- **Your task**: All lines of the records below that contain the word "will" must be listed.

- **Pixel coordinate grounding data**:
----------------

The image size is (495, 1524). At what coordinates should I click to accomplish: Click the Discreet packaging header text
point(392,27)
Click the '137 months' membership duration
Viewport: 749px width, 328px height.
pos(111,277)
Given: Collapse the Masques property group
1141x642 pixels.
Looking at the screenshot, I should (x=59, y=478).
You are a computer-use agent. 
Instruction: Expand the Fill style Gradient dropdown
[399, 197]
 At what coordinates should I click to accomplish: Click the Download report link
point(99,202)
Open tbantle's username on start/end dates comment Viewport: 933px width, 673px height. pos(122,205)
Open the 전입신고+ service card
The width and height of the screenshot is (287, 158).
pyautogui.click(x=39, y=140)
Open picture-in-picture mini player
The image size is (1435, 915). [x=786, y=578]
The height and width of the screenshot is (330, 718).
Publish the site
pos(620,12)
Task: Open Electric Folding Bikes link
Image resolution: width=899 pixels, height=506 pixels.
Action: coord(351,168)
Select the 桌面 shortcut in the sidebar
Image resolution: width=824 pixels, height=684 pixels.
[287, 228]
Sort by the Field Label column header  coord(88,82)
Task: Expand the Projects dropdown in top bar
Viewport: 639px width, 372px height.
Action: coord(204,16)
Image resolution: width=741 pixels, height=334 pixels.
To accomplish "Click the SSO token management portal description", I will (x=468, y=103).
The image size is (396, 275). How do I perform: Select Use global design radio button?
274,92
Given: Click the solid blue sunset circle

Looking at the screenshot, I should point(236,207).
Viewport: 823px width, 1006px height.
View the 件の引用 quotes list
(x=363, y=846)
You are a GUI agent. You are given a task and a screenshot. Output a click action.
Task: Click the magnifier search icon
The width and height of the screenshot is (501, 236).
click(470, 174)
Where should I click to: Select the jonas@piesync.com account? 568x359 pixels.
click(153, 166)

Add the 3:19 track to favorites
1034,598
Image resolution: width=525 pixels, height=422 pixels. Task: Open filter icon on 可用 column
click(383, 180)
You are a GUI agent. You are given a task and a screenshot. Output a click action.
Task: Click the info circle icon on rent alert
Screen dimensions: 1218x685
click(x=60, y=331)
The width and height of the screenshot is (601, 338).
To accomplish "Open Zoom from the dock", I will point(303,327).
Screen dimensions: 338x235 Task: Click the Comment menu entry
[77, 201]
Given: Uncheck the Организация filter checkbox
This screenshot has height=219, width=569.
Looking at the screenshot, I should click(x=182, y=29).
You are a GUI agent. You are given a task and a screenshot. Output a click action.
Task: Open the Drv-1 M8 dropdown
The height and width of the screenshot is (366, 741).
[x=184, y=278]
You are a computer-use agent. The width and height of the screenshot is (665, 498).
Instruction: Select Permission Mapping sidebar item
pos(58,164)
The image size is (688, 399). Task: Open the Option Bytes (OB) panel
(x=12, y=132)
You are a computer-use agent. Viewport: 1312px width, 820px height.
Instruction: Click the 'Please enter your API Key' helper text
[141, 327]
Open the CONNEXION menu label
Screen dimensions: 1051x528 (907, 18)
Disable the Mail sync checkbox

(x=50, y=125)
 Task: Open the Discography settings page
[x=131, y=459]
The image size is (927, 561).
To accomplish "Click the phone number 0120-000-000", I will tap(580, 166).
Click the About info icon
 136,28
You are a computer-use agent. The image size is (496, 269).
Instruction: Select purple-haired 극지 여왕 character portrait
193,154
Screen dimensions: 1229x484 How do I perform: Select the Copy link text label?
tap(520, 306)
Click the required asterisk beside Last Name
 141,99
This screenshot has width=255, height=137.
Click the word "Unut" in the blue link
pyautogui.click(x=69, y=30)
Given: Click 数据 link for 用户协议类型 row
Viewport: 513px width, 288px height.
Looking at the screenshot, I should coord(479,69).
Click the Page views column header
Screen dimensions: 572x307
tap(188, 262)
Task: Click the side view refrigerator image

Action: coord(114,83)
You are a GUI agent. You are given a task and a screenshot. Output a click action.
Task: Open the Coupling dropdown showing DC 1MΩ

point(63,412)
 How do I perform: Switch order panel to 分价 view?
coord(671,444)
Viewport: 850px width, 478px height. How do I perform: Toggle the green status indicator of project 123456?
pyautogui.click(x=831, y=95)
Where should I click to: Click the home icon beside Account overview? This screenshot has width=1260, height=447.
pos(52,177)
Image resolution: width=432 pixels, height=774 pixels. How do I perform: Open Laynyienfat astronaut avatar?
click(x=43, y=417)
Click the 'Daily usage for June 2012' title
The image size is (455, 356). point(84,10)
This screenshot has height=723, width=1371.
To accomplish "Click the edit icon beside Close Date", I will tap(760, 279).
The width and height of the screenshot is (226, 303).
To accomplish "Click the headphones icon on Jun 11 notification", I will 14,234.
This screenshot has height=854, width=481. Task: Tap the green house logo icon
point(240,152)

----------------

- **Exercise answer**:
To accomplish "Click the SSO token management portal description", I will (x=468, y=103).
To accomplish "Open Zoom from the dock", I will point(303,327).
To accomplish "Click the phone number 0120-000-000", I will tap(580, 166).
To accomplish "Click the edit icon beside Close Date", I will tap(760, 279).
To accomplish "Click the headphones icon on Jun 11 notification", I will 14,234.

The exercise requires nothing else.